There is an investment adage: “Sell in May and go away” to suggest that investors are better off being out of the market than in during most months of May. This year was no different in the risk markets as the very strong returns from April in risk markets in part reversed. It started with commodity markets which had run up substantially in April, most pronounced was silver’s April gain of +28%. The first week in May saw silver quickly give up all of April’s monstrous gains and though at first it led the way down, all other commodity markets followed with one day drops in oil prices of as much as -9%! The US dollar reversed what had been a steady depreciating trend gaining +5.2% vs. the euro before giving some of that back to end the month up +2.8% vs. the euro. European jitters came back to the market as uncertainties over how an imminent Greek debt restructuring would occur and what repercussions would result plagued the market. Greek debt yields climbed over 16% in the 10 year sector and well over 20% in the 2 year sector indicative of a near-term default or “re-profiling” as some bureaucrats were apt to call it. The US economy showed signs of slowing down with significantly weaker than expected numbers in retail sales, consumer confidence, durable goods orders, and existing home sales. US Equity markets dropped with the falling commodity prices, strengthening US dollar, anxieties over Europe, and signs of a weakening domestic economy. Much of the equity market losses were regained in the last four days of trading and the markets finished the month down only modestly with the S&P 500 down -1.1%, the Dow Jones Industrial Average down -1.5%, and the Russell 2000 small cap equity index down -1.9%. The bond market benefited from the market risk aversion and the Barclays Aggregate Bond Index finished the month up +1.3%, its best monthly performance since June 2010, as 10 year Treasury yields dropped from 3.30% at the beginning of the month to 3.04% by month end.
Amidst this economic and market backdrop the Limited Risk Portfolio was down -1.36% in May.

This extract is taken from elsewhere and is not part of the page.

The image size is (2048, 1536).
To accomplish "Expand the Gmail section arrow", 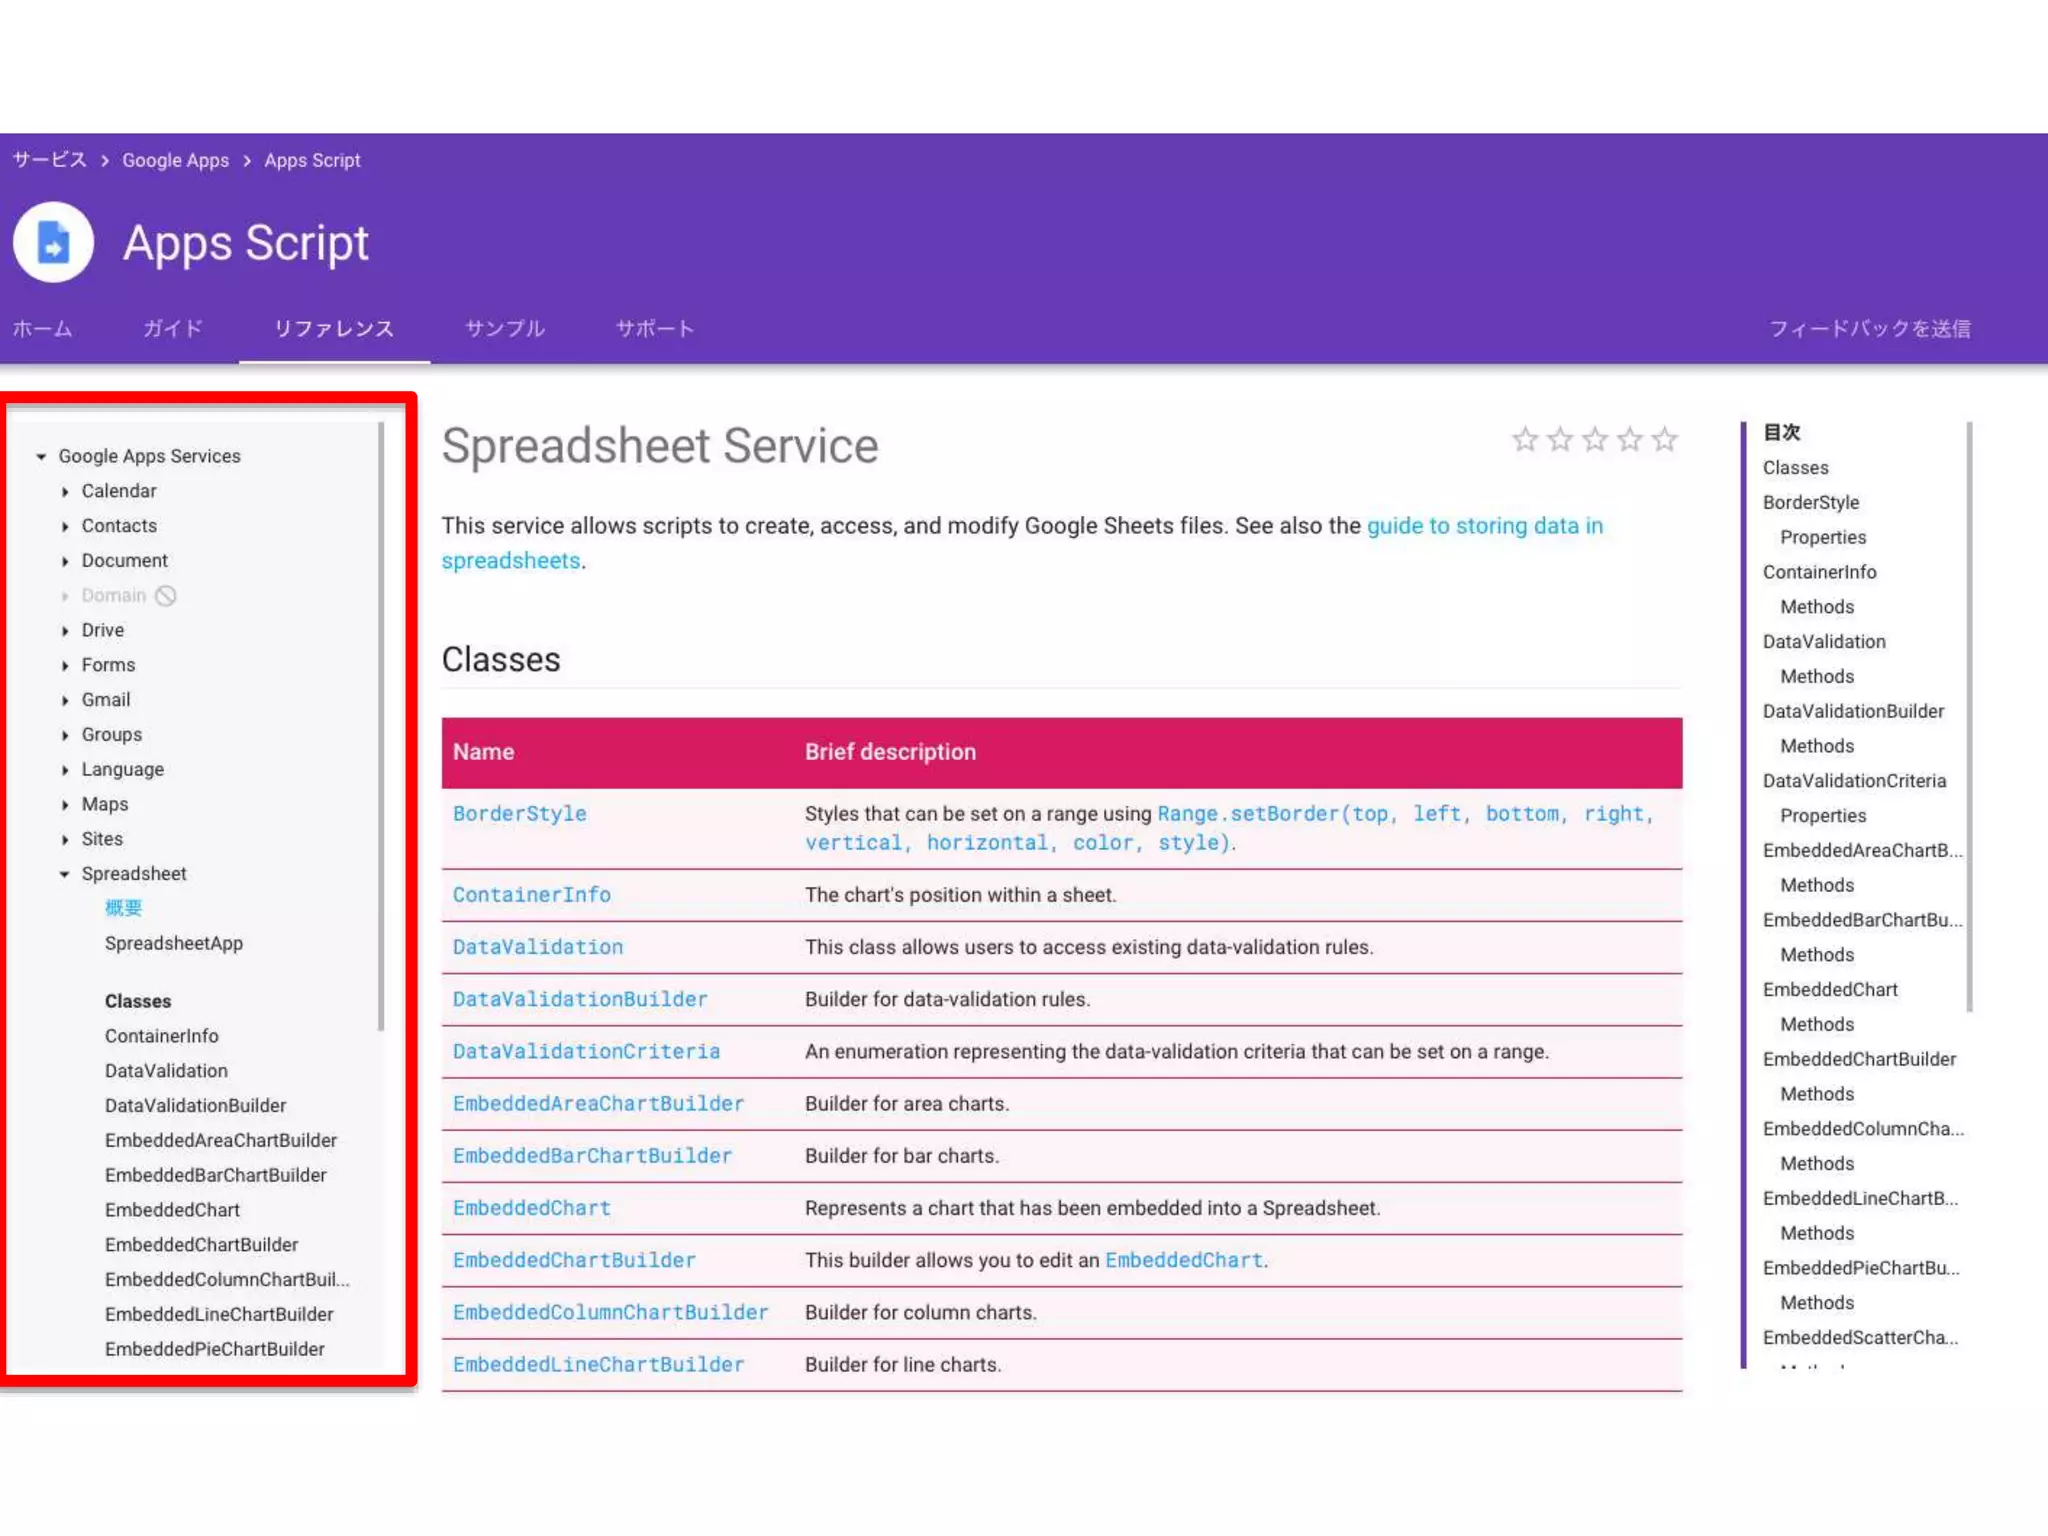I will (65, 701).
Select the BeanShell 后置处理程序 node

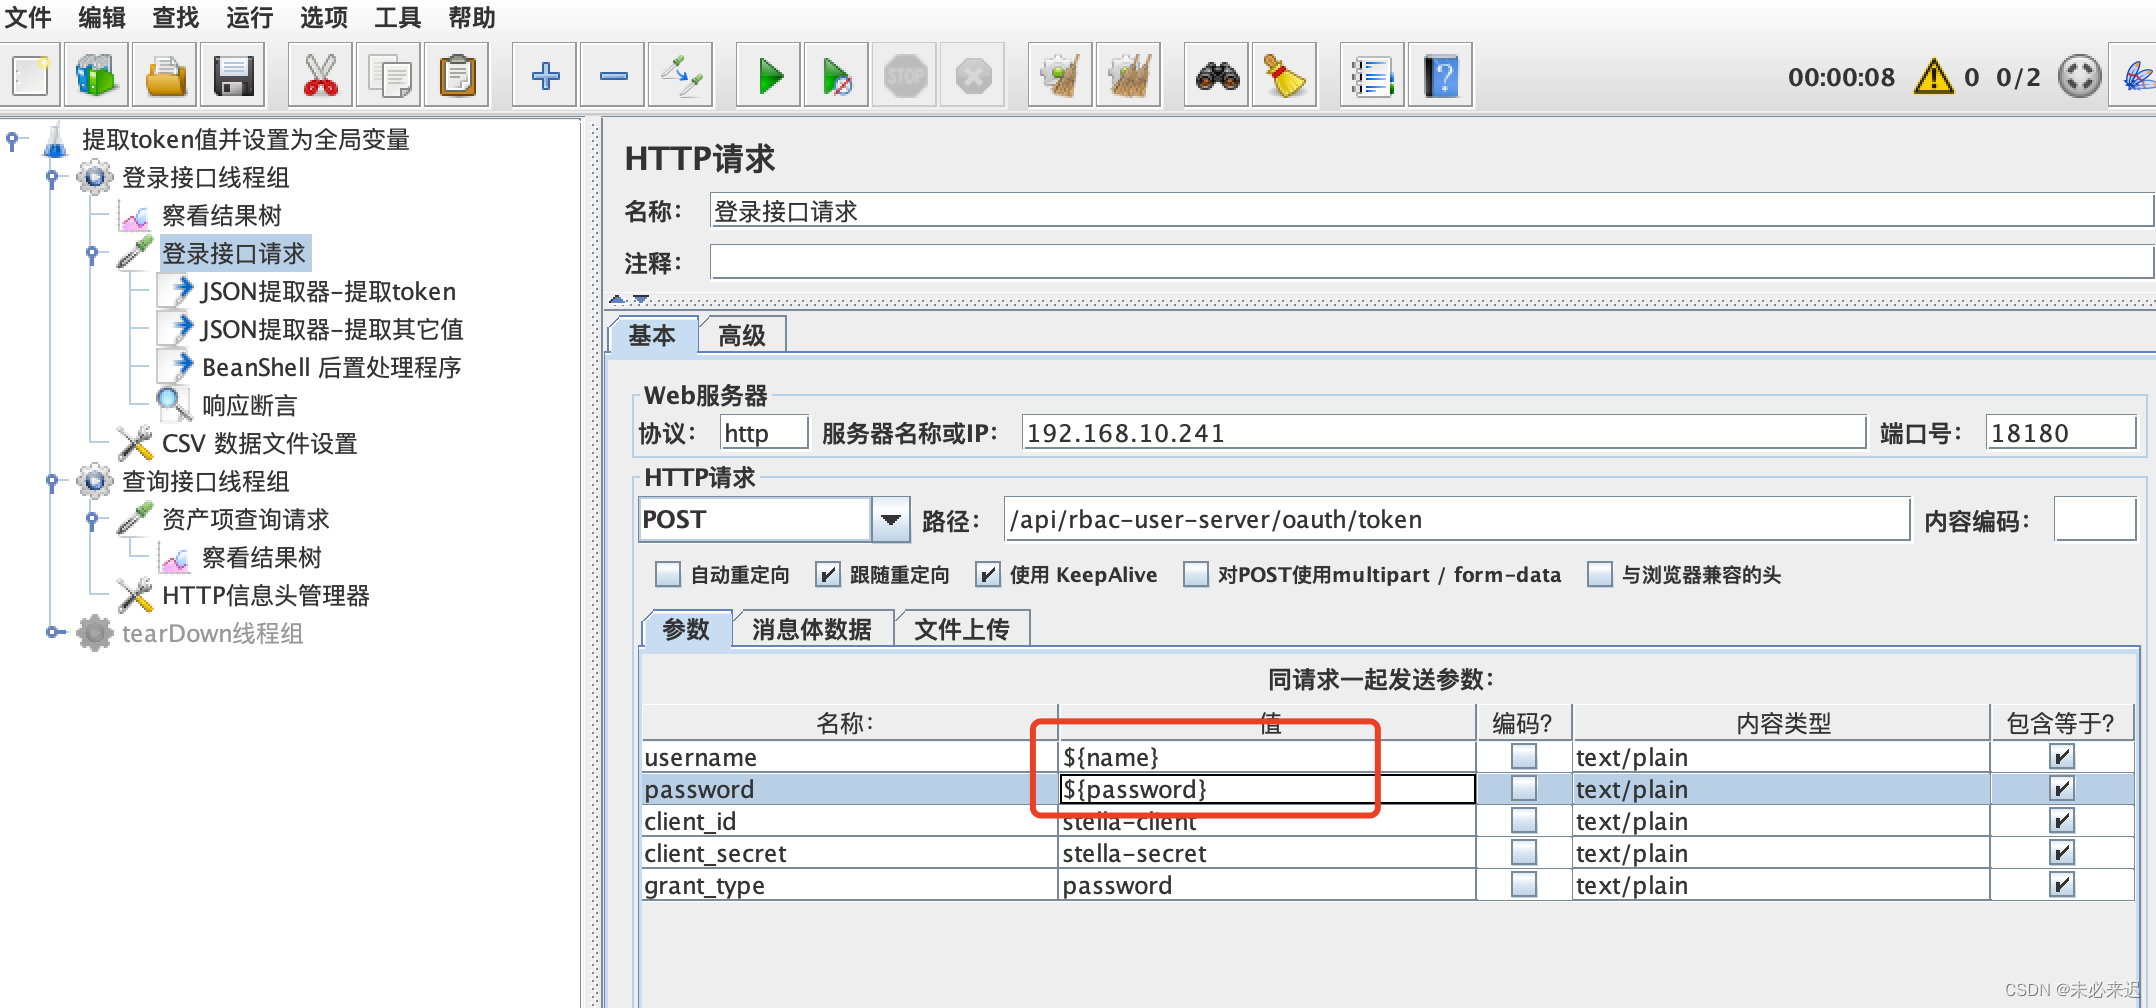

Hurt primarily by its modest allocation to the commodity sector, performance was balanced by exposure to the high yield bond market and the addition mid-month of a basket of high quality, high dividend yielding stocks such as T, PM, PFE, and JNJ. With 10 year Treasury yields approaching sub 3.0% levels, the outlook for high quality, high dividend yielding stocks looks rosier than that for US Treasuries in all but the “double dip” recession economic scenario and it would appear that the US is still on track to produce GDP growth for the year in the range of 2.5% to 3.0%. Therefore, in addition to increasing exposure to high dividend yielding equities, exposure to the high yield bond market was reduced during the month of May in anticipation of higher interest rates to come and a potential widening of credit spreads.
The Bond Portfolio counterbalanced drops in the risk markets and was up +0.62%. In anticipation of higher future bond yields, a very high cash balance was maintained throughout the month in the bond portfolio and no exposure was taken to the long-term sector of the interest rate yield curve. This defensive stance was a drag on performance relative to aggregate bond market benchmarks, but under the current economic outlook, this manager believes this defensive posture is currently warranted.
As markets look to June for direction, it is expected that price action will be most greatly affected by the perceived repercussions and contagion effects of an imminent Greek default, the domestic US economic data and signs for growth directions, and the necessity for a near-term agreement by Congress to raise the debt ceiling together with the potential for compromise on projected deficit reduction.